I'll leave GM to the talented Barry Ritholtz of The Big Picture:
And now, along comes General Motors. They are unique corporate citizens, demonstrating a shocking incompetence in not one but two entirely separate industries. They have shown an unsurprising inability to manage a finance company (GMAC), and a remarkable incapacity to run an automobile company (GM). And, like AMEX, they smell blood in the water.
They have already managed to wrest $25 billion in taxpayer monies for hybrid technology research. Do you suspect those monies would have been more efficiently spent if it went to MIT and Stanford, and to the many small innovative firms that have pioneered work in this area? Or, is the best way to generate progress in this technology to give it to a bloated, debt ridden, poorly run, dinosaur?

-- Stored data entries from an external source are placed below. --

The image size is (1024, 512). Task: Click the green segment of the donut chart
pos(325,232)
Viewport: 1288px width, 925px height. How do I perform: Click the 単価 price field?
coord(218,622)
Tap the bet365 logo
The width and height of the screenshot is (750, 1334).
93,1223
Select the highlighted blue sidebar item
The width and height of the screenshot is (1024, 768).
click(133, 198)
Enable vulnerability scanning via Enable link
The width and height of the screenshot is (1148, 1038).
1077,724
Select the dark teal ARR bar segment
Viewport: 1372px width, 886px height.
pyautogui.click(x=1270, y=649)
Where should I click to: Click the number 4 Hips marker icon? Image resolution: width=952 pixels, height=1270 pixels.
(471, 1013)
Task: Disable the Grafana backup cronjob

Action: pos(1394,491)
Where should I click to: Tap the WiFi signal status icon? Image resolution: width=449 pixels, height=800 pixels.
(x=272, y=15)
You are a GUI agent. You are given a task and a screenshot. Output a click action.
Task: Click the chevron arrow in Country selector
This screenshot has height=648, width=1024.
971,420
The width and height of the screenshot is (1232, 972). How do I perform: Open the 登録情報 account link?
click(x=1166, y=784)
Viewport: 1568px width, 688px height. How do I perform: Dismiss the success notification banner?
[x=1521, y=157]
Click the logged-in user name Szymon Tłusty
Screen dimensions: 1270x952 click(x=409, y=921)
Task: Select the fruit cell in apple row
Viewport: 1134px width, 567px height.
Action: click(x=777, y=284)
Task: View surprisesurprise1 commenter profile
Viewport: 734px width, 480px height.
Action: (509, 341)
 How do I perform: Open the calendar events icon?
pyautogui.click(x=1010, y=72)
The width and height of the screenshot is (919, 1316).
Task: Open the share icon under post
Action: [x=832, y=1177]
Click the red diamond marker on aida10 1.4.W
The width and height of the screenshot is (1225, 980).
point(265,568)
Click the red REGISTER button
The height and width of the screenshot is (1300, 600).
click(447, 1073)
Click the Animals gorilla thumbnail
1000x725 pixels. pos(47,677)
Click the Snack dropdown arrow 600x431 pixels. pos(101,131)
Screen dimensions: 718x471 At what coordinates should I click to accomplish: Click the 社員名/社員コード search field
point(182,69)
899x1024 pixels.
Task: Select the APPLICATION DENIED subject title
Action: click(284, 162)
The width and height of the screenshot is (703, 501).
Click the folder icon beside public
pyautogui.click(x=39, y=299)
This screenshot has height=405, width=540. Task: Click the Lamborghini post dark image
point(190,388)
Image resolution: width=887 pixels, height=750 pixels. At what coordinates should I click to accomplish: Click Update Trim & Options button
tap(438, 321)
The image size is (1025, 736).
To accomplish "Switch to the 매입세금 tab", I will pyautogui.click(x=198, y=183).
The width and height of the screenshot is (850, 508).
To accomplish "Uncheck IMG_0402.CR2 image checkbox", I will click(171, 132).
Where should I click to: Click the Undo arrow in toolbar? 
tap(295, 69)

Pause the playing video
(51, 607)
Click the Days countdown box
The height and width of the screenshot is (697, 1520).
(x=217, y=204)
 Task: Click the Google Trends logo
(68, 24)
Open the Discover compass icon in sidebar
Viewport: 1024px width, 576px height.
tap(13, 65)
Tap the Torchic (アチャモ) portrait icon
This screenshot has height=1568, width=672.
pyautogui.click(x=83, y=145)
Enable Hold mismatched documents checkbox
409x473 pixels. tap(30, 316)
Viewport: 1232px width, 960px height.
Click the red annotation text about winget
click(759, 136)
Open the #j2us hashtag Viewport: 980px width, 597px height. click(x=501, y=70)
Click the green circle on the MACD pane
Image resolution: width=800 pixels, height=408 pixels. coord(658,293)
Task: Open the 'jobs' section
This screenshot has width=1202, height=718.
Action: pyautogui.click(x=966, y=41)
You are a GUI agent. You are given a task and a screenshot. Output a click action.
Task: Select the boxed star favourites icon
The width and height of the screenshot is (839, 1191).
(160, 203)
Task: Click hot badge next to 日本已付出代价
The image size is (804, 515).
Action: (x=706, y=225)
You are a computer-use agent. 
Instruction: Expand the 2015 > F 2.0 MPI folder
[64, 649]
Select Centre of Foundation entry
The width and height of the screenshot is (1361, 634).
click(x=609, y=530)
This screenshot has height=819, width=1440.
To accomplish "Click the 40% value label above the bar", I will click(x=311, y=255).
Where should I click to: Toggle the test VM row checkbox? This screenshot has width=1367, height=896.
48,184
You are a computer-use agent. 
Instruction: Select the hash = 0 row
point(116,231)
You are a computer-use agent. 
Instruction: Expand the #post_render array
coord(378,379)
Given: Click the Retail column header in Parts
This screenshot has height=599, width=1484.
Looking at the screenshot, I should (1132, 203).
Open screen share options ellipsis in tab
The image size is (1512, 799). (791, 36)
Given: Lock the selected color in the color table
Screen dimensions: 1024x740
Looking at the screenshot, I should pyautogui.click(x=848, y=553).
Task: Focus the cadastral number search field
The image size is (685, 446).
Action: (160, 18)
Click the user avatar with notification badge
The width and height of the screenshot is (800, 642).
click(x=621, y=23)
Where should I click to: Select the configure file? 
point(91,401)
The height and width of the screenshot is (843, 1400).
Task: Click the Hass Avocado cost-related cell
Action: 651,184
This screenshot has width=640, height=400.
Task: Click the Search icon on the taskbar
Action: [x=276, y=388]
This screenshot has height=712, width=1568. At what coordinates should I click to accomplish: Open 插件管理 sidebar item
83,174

This massive, unprecedented corporate welfare is nothing if not comical (from the NY Times):
The Treasury Department is under siege by an army of hired guns for banks, savings and loan associations and insurers — as well as for improbable candidates like a Hispanic business group representing plumbing and home-heating specialists. That last group wants the Treasury to hire its members as contractors to take care of houses that the government may end up owning through buying distressed mortgages.
Now, don't get me wrong. I know the liquidity crisis is real. And the original plan of just buying the bad loans wasn't going to solve the problem. But if we're really going to recapitalize the banking sector, we might as well buy shares in the banks. Price tag according to Ritholtz: Only about $3 trillion or so.
Consider how far $3 trillion would go towards having an alternative energy economy, universal healthcare, tax relief or rebuilding of infrastructure.
But don't despair, desperate taxpayer! You too can become a have instead of a have not! Just reorganize yourself as a bank.